Yang mana, Fopera menyampaikan aspirasi masyarakat yang meminta agar KPU RI menerbitkan PKPU khusus.
“Dalam aspirasi kami meminta agar dalam waktu yang singkat ini, KPU mengeluarkan PKPU khusus untuk pelaksanaan pemilihan legislatif dan pemilihan kepala daerah di tanah Papua,” katanya usai melakukan pertemuan di Kanto KPU PBD, Selasa (30/1).
Yanto juga menegaskan bahwa, pelaksanaan pemilu legislatif di tanah Papua dinilai cacat hukum. Hal ini dikarenakan partai politik dan KPU RI telah melanggar pasal 28 ayat 3 dan 4 Undang-undang otonomi khusus.
“Seluruh caleg di tanah Papua itu illegal, karena tidak ada persetujuan dan pertimbangan dari Majelis Rakyat Papua. Kemudian pemilu di tanah Papua berpotensi pemilu ulang, khusus pemilu legislatif. Karena bertentangan dengan Undang-undang Dasar 1945 pasal 18 dan juga Undang-undang otonomi khusus pasal 28 ayat 3 dan 4,” tegasnya.
Yanto menjelaskan, ini merupakan solusi supaya caleg, partai dan juga negara tidak dirugikan karena sudah mengeluarkan uang yang begitu besar dan banyak untuk menyelenggarakan pemilu di tanah Papua.
“Kami tiga juta warga negara Republik Indonesia asli Papua yang juga punya hak konstitusional yang diatur dalam undang-undang otsus tidak meminta agar konstitusi ini dirubah, kami hanya minta untuk diterbitkan PKPU khusus untuk pelaksanaan pileg dan pilkada di tanah Papua,” ujarnya.
Yanto menegaskan Dalam hal ini, tidak ada kata terlambat untuk dikeluarkannya PKPU khusus bagi tanah Papua. Yang mana didalam PKPU khusus itu harus mengatur tentang persentase kursi DPR di tingkat kabupaten/kota dan provinsi.

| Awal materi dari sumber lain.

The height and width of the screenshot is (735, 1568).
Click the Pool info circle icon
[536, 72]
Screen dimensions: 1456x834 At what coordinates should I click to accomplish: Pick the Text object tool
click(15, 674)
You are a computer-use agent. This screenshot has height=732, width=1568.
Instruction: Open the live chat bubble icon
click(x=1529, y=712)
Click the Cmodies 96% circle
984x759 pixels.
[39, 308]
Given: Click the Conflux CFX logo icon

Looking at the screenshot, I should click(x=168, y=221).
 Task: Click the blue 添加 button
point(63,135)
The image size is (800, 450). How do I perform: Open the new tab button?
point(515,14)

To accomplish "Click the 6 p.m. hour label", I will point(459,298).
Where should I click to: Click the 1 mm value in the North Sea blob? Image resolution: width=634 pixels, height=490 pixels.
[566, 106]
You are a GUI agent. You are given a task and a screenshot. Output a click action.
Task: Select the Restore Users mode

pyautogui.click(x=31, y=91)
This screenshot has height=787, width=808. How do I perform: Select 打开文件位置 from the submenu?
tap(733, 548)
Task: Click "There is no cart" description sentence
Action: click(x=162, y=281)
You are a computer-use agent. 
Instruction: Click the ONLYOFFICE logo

“Tadi kami juga sudah memberikan solusi agar dalam PKPU itu harus memberikan persentase kursi DPR di tingkat kabupaten, kota dan provinsi. Untuk kabupaten, kota dan provinsi yang jumlah penduduk orang asli Papua di bawah 50 persen, diberikan kuota kursi legislatif 70 persen orang asli Papua. Sedangkan untuk kursi DPR RI dan DPD RI 80 persen,” jelasnya.
Dikatakan Yanto, Yang menjadi anggota DPR RI dan DPD RI perwakilan Papua harusnya orang asli Papua, karena namanya Dewan Perwakilan Daerah.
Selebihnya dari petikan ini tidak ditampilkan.